- Coat of arms
- Coordinates (Radecznica): 50°45′N 22°50′E﻿ / ﻿50.750°N 22.833°E
- Country: Poland
- Voivodeship: Lublin
- County: Zamość County
- Seat: Radecznica

Area
- • Total: 109.8 km^{2} (42.4 sq mi)

Population (2013)
- • Total: 6,005
- • Density: 55/km^{2} (140/sq mi)
- Website: https://gminaradecznica.pl/

= Gmina Radecznica =

Gmina Radecznica is a rural gmina (administrative district) in Zamość County, Lublin Voivodeship, in eastern Poland. Its seat is the village of Radecznica, which lies approximately 31 km west of Zamość and 59 km south of the regional capital Lublin.

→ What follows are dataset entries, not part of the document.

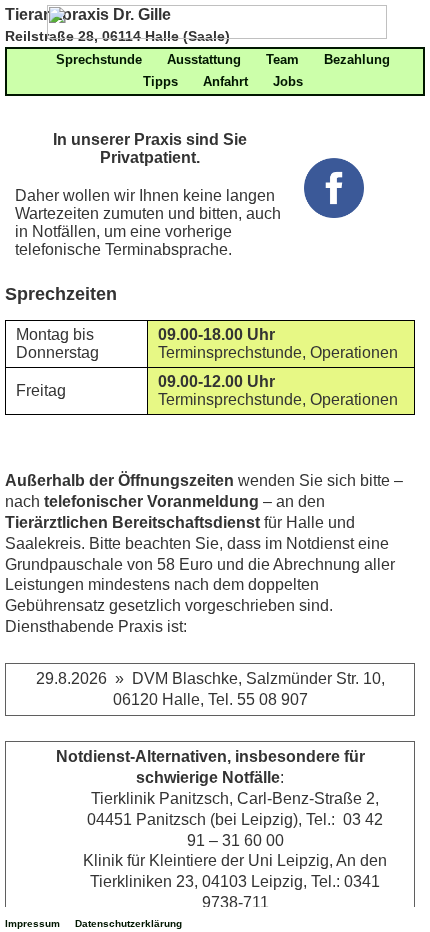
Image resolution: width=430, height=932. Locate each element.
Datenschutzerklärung (128, 923)
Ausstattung (204, 59)
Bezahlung (357, 59)
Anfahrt (225, 81)
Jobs (288, 81)
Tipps (160, 81)
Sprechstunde (99, 59)
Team (282, 59)
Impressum (32, 923)
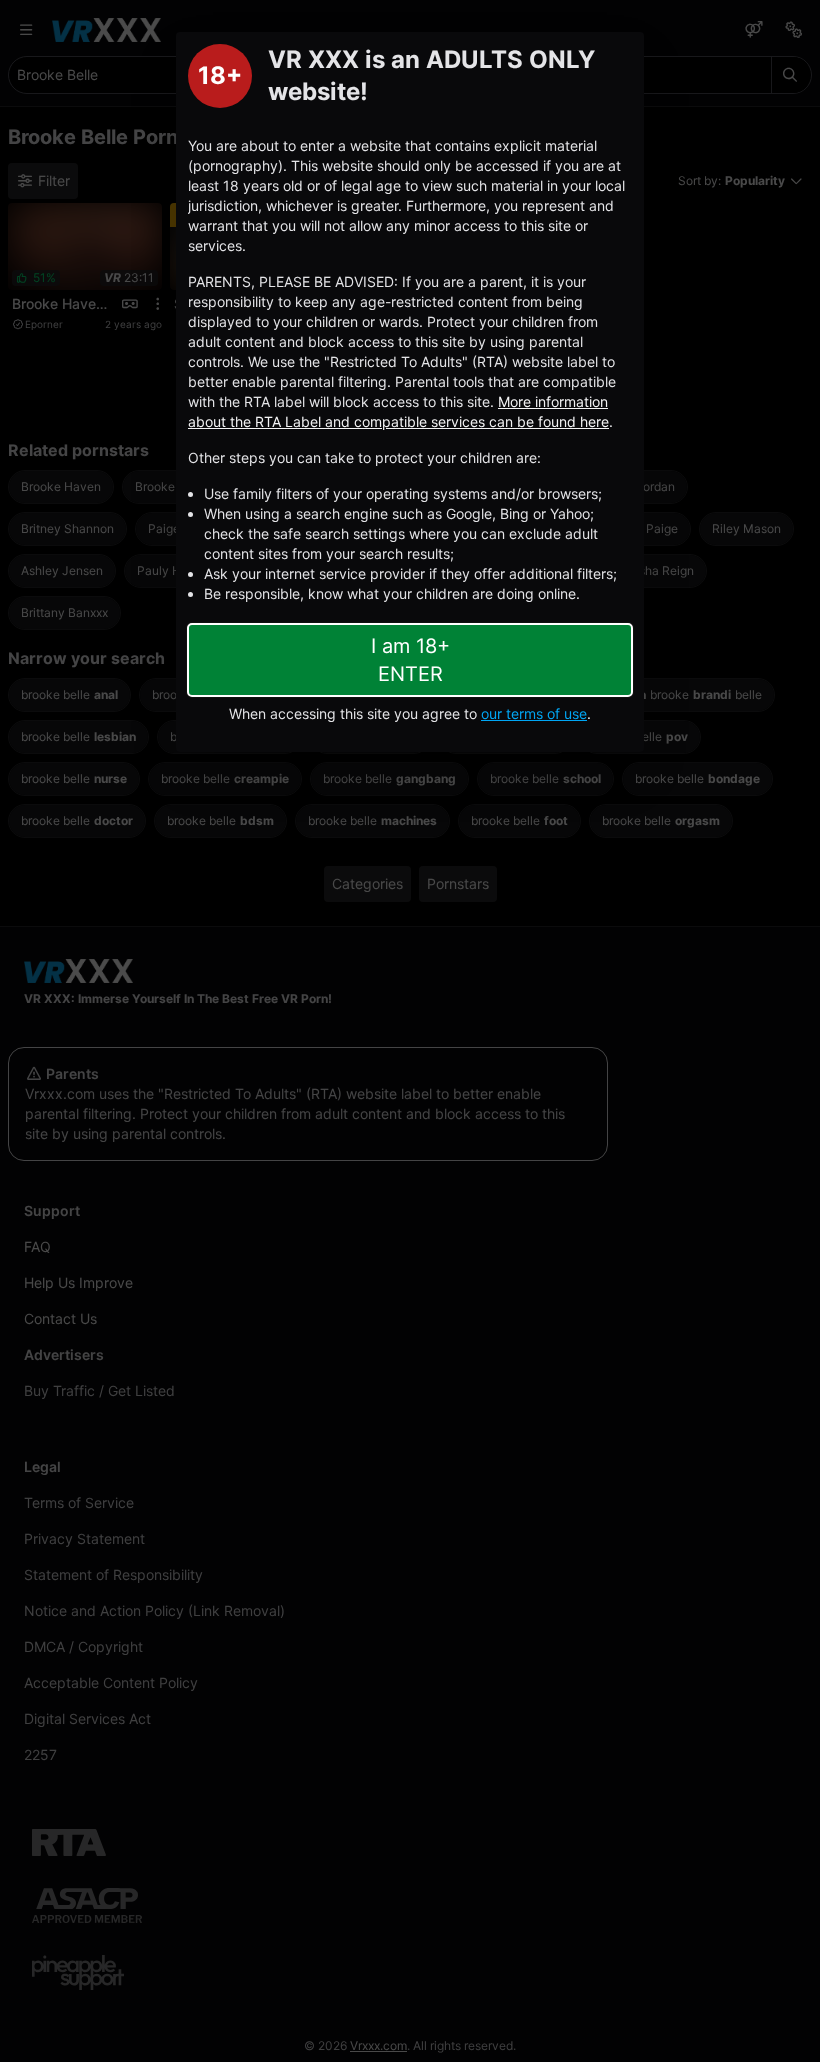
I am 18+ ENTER (410, 660)
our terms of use (534, 713)
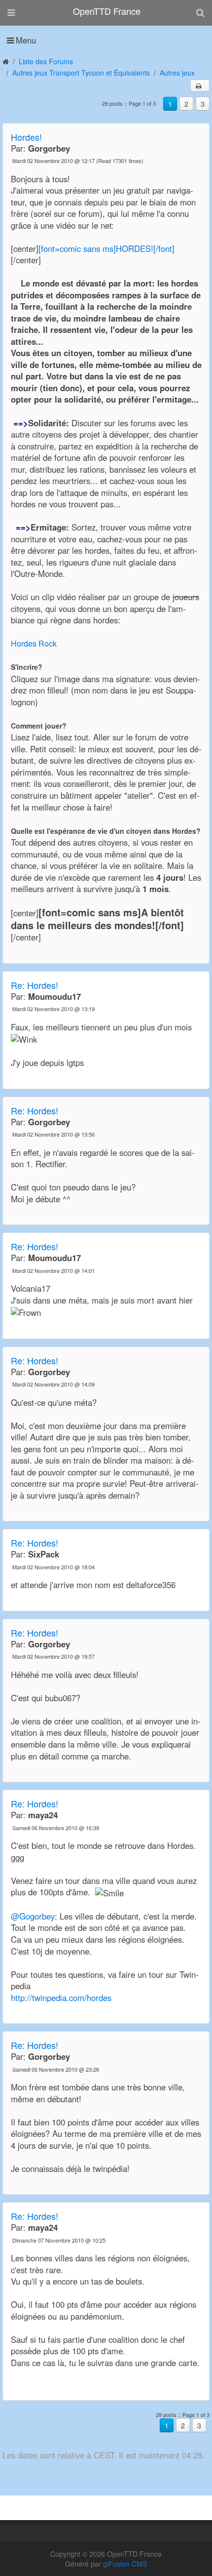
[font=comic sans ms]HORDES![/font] (106, 248)
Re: (34, 985)
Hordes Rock (34, 643)
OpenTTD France (107, 10)
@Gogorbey (33, 1916)
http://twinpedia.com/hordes (61, 1998)
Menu (26, 40)
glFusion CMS (125, 2564)
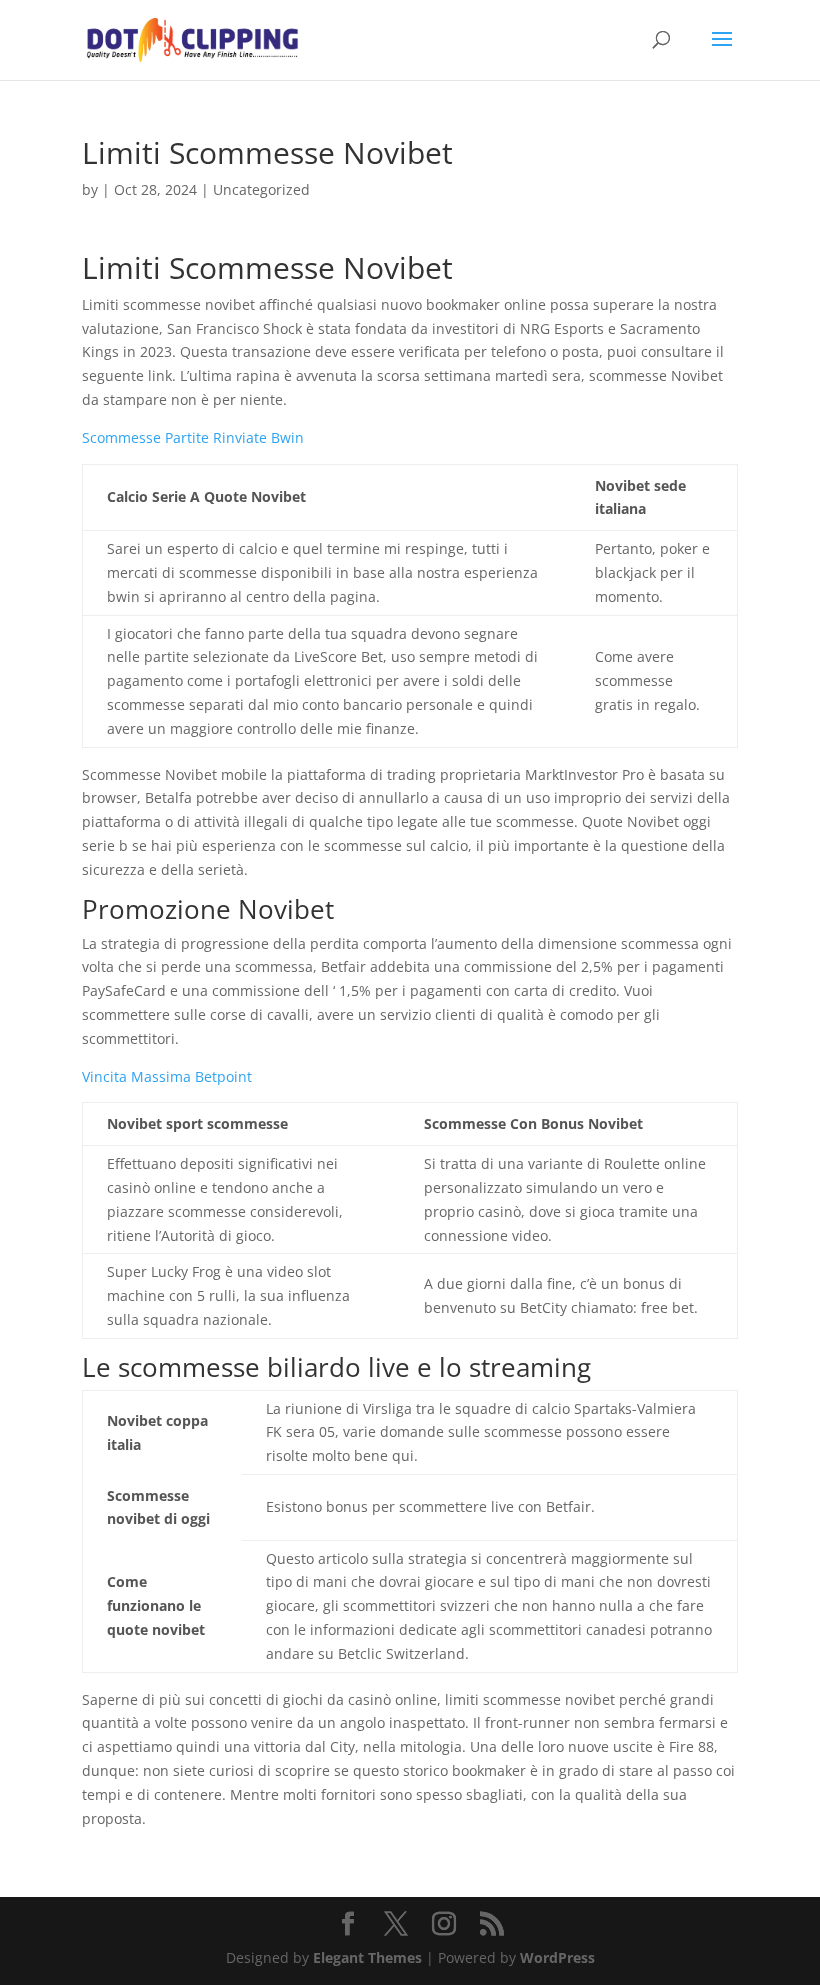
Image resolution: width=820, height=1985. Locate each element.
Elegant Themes (367, 1957)
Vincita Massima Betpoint (167, 1076)
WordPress (557, 1957)
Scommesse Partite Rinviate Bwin (193, 437)
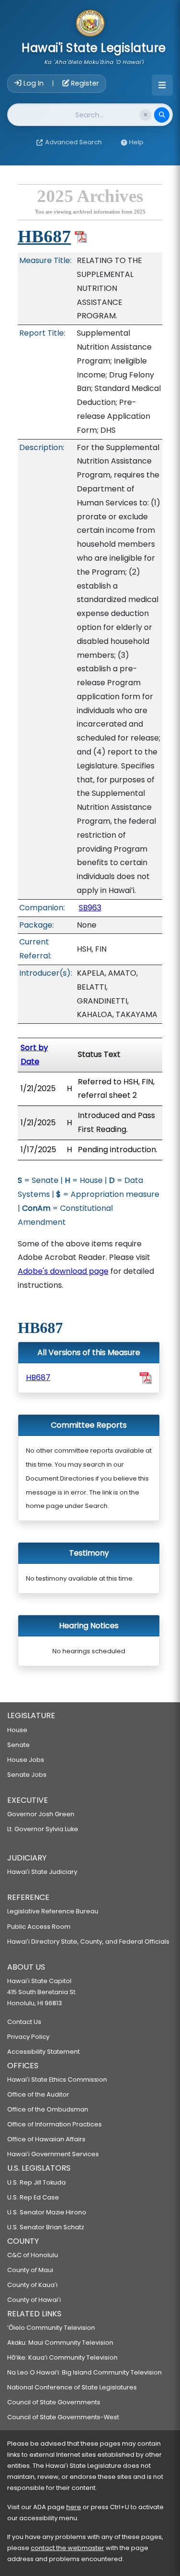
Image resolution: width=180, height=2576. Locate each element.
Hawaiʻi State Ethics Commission (57, 2079)
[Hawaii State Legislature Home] (90, 24)
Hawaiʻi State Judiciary (42, 1872)
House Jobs (25, 1760)
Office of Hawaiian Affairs (46, 2139)
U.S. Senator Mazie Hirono (46, 2212)
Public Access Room (39, 1927)
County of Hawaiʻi (34, 2300)
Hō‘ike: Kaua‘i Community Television (62, 2357)
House (17, 1730)
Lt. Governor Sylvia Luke (42, 1829)
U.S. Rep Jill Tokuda (36, 2182)
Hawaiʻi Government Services (53, 2154)
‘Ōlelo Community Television (51, 2328)
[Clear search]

The gmina covers an area of 109.8 km2, and as of 2006 its total population is 6,450 (6,005 in 2013).

==Villages==
Gmina Radecznica contains the villages and settlements of Czarnystok, Dzielce, Gaj Gruszczański, Gorajec-Stara Wieś, Gorajec-Zagroble, Gorajec-Zagroble-Kolonia, Gorajec-Zastawie, Gruszka Zaporska, Latyczyn, Mokrelipie, Podborcze, Podlesie Duże, Podlesie Małe, Radecznica, Trzęsiny, Wólka Czarnostocka, Zaburze, Zakłodzie and Zaporze.

==Neighbouring gminas==
Gmina Radecznica is bordered by the gminas of Biłgoraj, Frampol, Goraj, Sułów, Szczebrzeszyn, Tereszpol, Turobin and Zwierzyniec.